Blue-green algae is actually a bacteria, not an algae, and a concern for livestock since it can give off toxins as it dies.
Those toxins can cause severe health problems, and even kill any livestock that drinks from that water.
Jessica Smith, Saskatchewan Regional Livestock & Feed Extension Specialist, explains just what the bacteria is looking for.
"It likes heat and it likes dugouts and water sources that are a little richer in nutrients, so sometimes sources that are in the runoff path, of fertilizer or manure and have a little extra nutrient in them, the algae really thrive in those environments too."
A method for finding out if your water has blue-green algae is known as the finger test.
"Blue-green algae is a little different from regular algae in that it isn't strand-like. so one of the things you can do is the finger test where you can scoop your hands through the water and if it was blue-green algae it would flow through your hands with the water," said Smith, "If it was regular algae it would kind of catch and hang on your fingers."
Smith says that visually identifying blue-green algae can be difficult, as it has a variety of different appearances.

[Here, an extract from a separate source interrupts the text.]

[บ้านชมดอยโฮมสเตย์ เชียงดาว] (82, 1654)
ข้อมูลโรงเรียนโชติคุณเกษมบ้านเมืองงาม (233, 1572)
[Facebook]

"To treat, products with copper-sulfate in them are probably one of the best ways to get rid of blue-green algae. You kill off the algae and then you're supposed to keep the livestock out of that water source for about 14 days after treatment because as it dies it gives off those toxins that are dangerous for your livestock."
Overall, Smith says that prevention through a couple of tactics is key to maintaining healthy herds.
"Some ways to prevent are making sure you're reducing the number of nutrients that get into that water, another way to prevent algae from growing is to have an aeration system in that water source, and then that just prevents the algae from developing."